É assim, com a precisão aguda que lhe é própria, que o senador Jarbas Vasconcelos define aquilo que o seu partido, o PMDB, perpetrou na noite passada: um "expediente" . Que acabou consumado, é verdade, mas pode se concretizar efetivamente só na campanha eleitoral de 2010... ou não. O expediente foi um jantar com a ministra Dilma Rousseff, candidata do PT à sucessão do presidente Luiz Inácio Lula da Silva, destinado a sacramentar, informalmente, uma aliança do PMDB com o PT. Este é o compromisso possível de ser firmado agora, a um ano da disputa e a oito meses das convenções partidárias, o foro adequado a estas decisões para que tenham validade.
O que houve ontem não tem valor legal mas não se pode negar que é um laço forte. Tão forte que incomoda os dissidentes. "É uma coisa que deixa todo mundo espantado", diz Jarbas Vasconcelos, por telefone, da Suíça, onde se encontra em missão do Congresso.
O senador do PMDB pernambucano vê no comportamento da cúpula do PMDB, hoje representando a maioria governista do partido, mais que um rolo compressor - um "golpe" mesmo. Ele argumenta que só a convenção, em junho de 2010, pode decidir formalmente a aliança. "É uma precipitação".

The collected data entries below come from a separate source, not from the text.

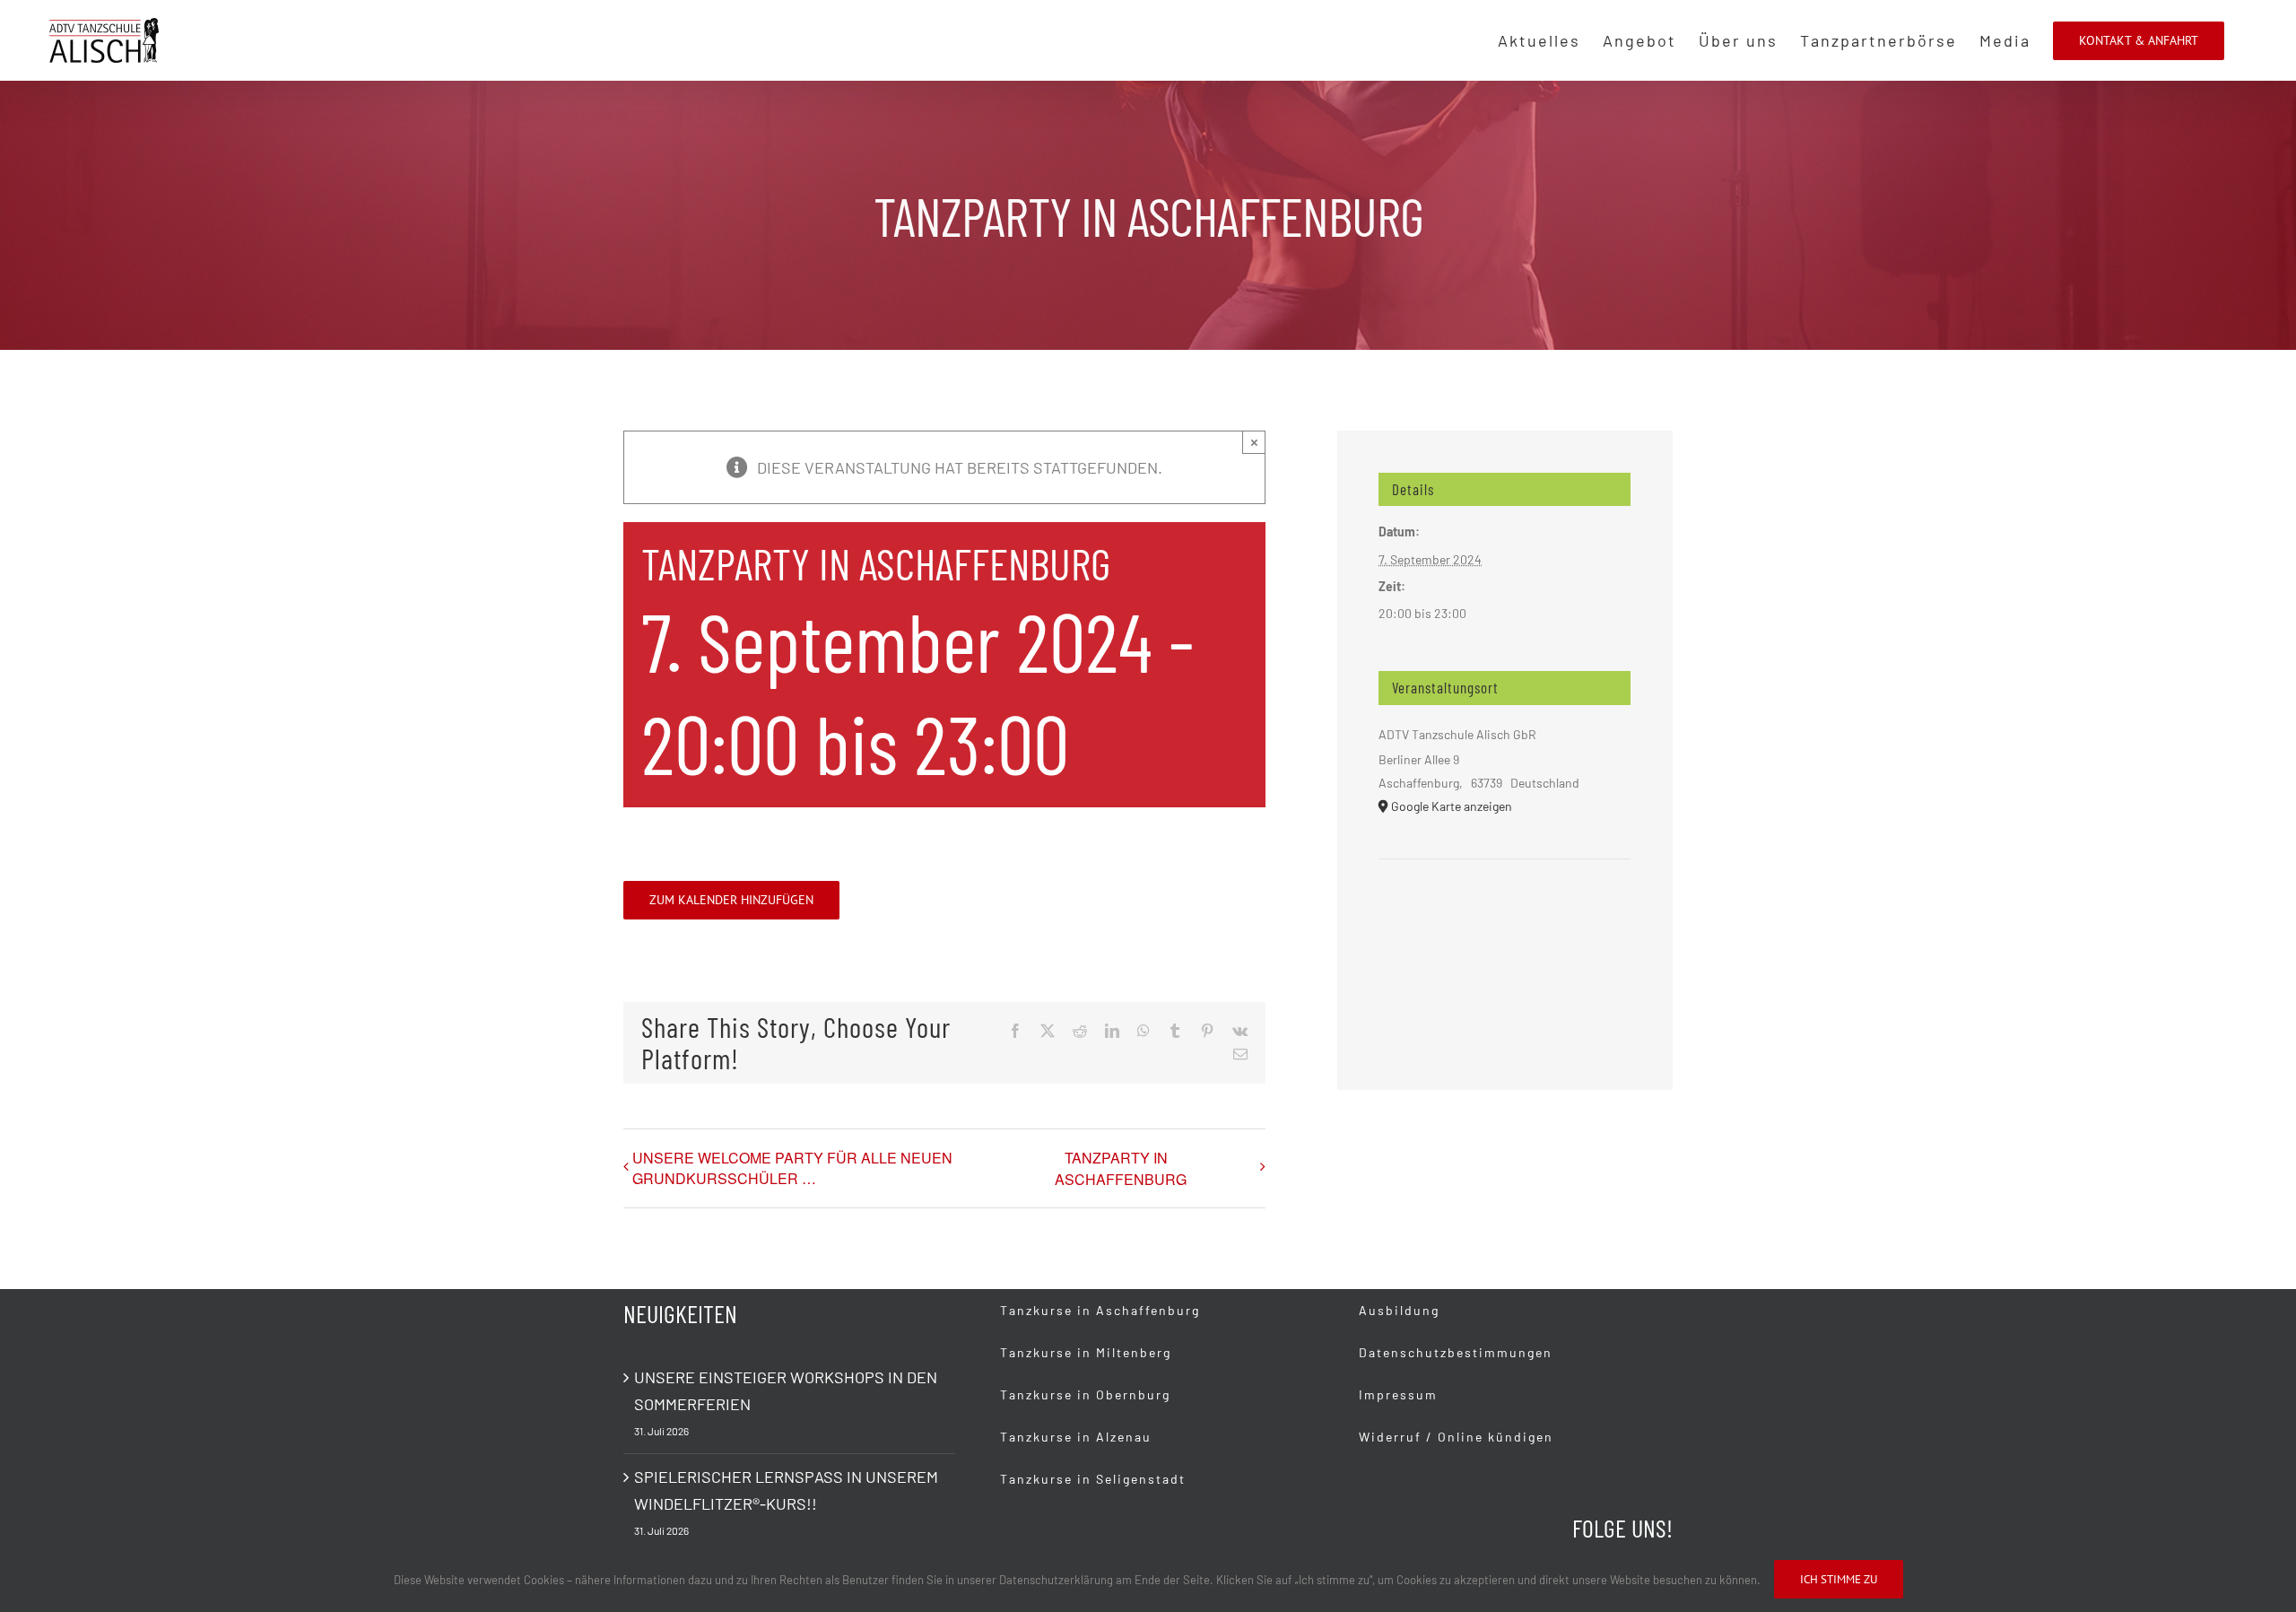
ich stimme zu (1838, 1579)
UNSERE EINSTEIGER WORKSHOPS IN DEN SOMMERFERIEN (785, 1390)
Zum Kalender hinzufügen (731, 900)
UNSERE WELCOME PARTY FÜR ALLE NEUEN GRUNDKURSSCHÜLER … (792, 1168)
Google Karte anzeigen (1451, 806)
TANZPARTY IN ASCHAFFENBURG (1121, 1168)
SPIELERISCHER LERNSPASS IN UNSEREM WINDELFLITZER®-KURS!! (786, 1490)
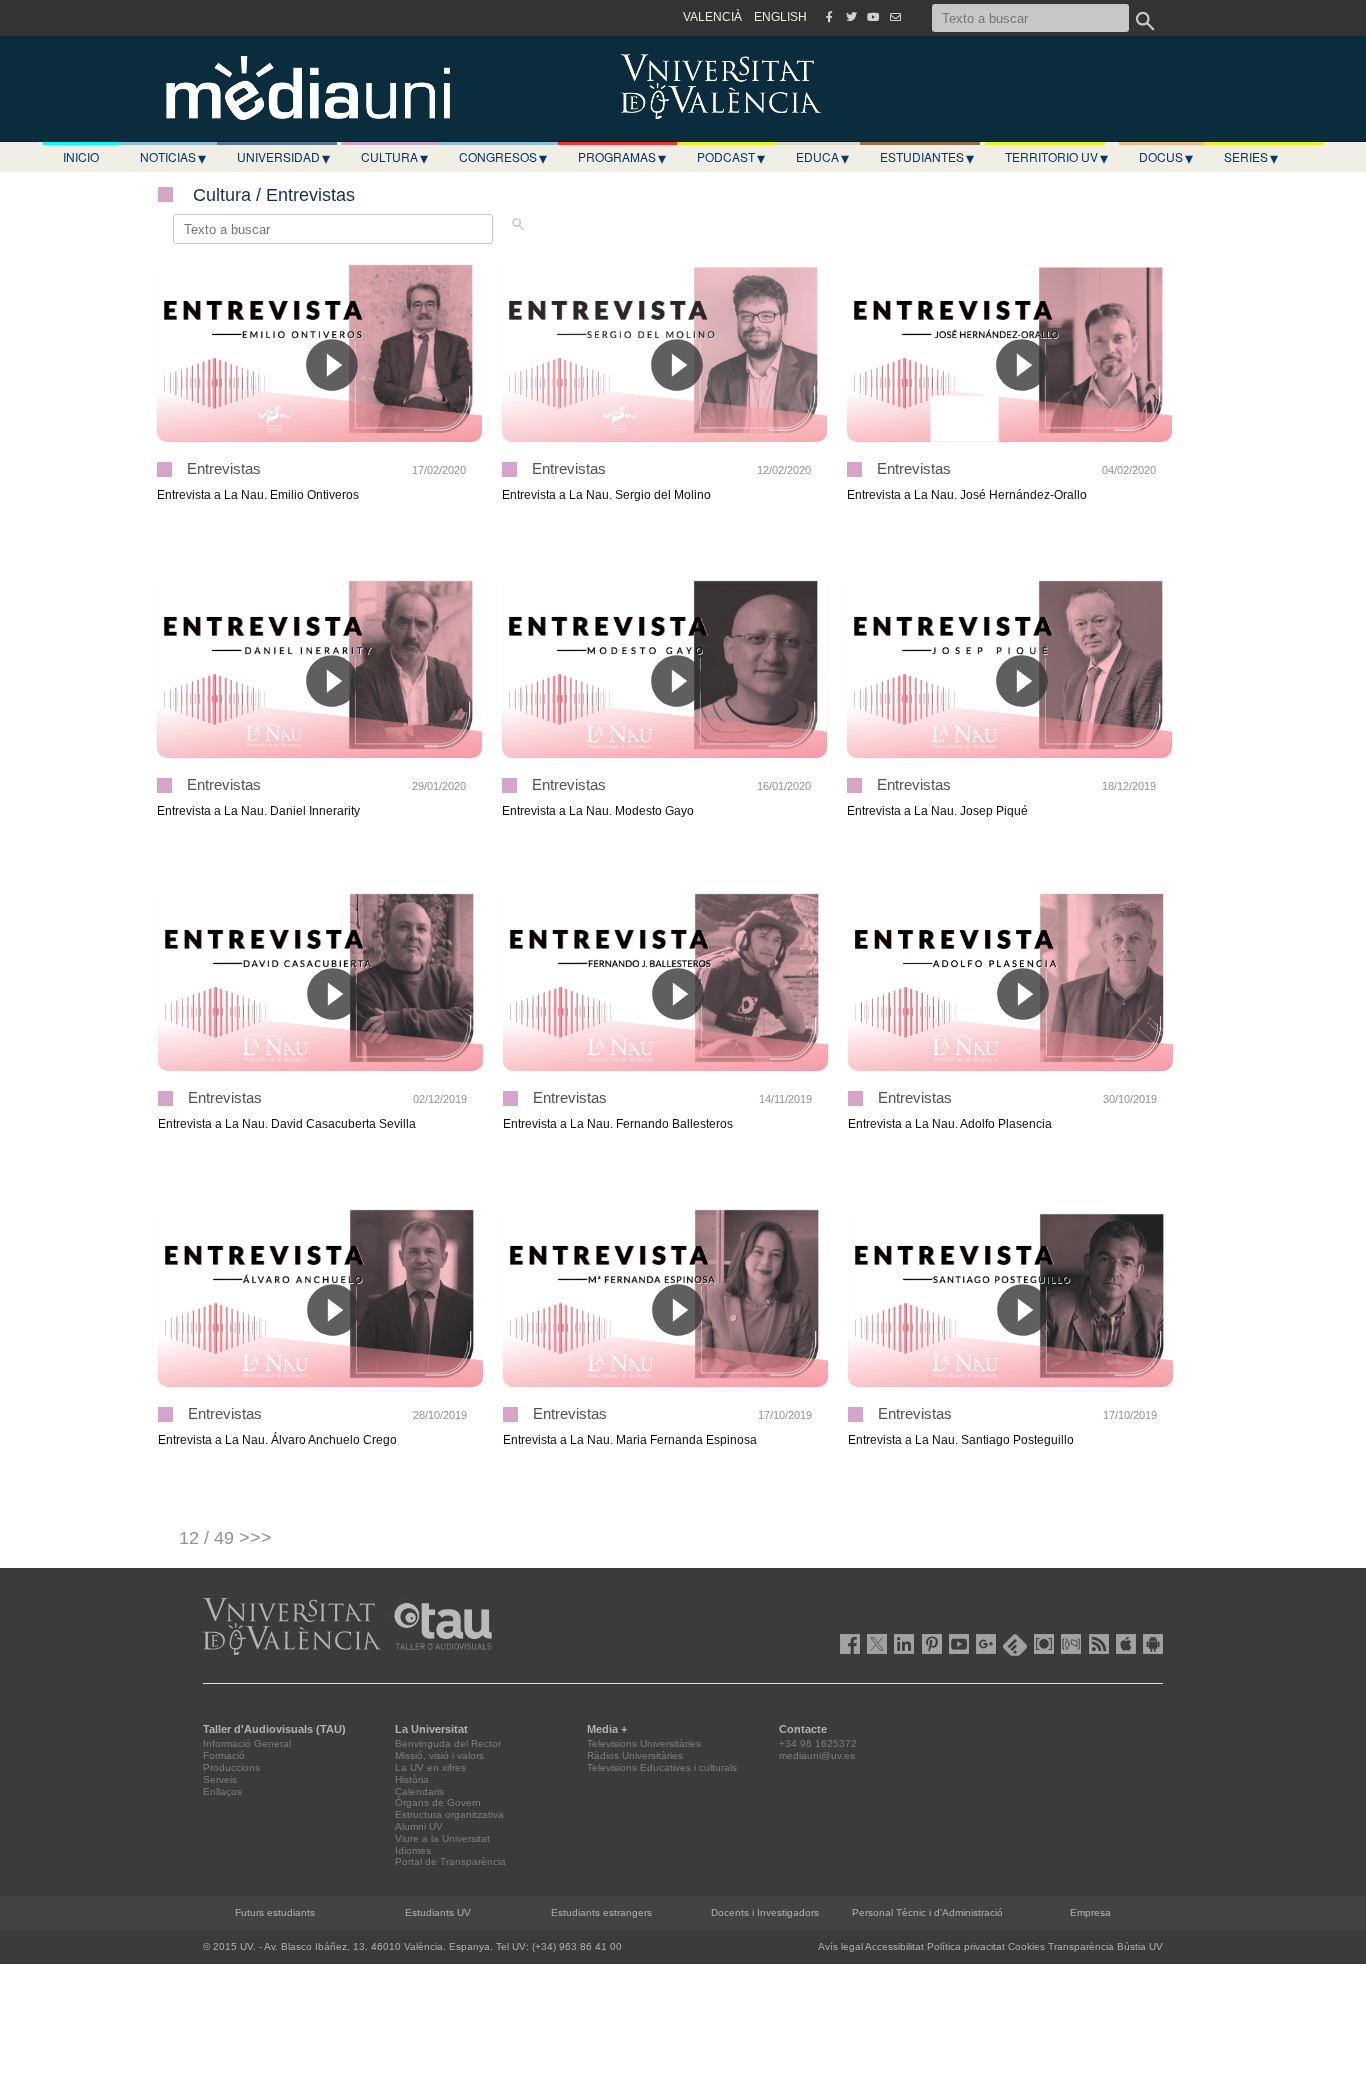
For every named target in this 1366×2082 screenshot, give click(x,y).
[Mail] (895, 17)
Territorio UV (1056, 157)
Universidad (283, 157)
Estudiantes (927, 157)
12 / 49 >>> (225, 1538)
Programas (622, 157)
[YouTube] (873, 17)
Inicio (81, 156)
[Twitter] (851, 17)
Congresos (503, 157)
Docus (1166, 157)
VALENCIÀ (712, 17)
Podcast (731, 157)
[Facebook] (829, 17)
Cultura (394, 157)
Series (1251, 157)
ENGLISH (780, 17)
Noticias (173, 157)
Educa (822, 157)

A iniciativa transgride, a seu ver, uma característica do PMDB que, embora a repudie, não tem como negá-la: "O PMDB é um partido com característica de frente, tem adotado esta conduta nos últimos 10 anos; não sou defensor dessa conduta, preferia que o partido fosse mais coerente, menos pragmático, mas isto é o que prevalece há uma década, são as regras do jogo". O que o espanta é o seguinte: "Como, de repente, o partido que não fez isso nas duas eleições de Fernando Henrique Cardoso, não fez isto nas duas eleições do Lula, quando respeitou as divisões, quer fazer agora?"
Jarbas identifica no Palácio do Planalto a autoria dessa operação de mudança. "É uma escalada do Palácio do Planalto, do Lula, que não tem fim".
Como exemplo do excesso, do exagero, do desmedido, cita a viagem do presidente com a candidata às margens do São Francisco, evento que o senador viu como uma "coluna" (uma fila de soldados), "um verdadeiro deboche em cima do Ministério Público e da Justiça Eleitoral".
Reconhece que tudo isto pressiona o PMDB governista a ter uma definição e sabe, também, que se a convenção fosse hoje e não em junho de 2010 os dissidentes perderiam a parada. Uma saída, comenta, é tentar protelar tudo isto. "Até porque o PMDB pode tentar aquela coisa vulgar de vender uma mercadoria que não tem, não se sabe se mais à frente esta mercadoria vai desaparecer".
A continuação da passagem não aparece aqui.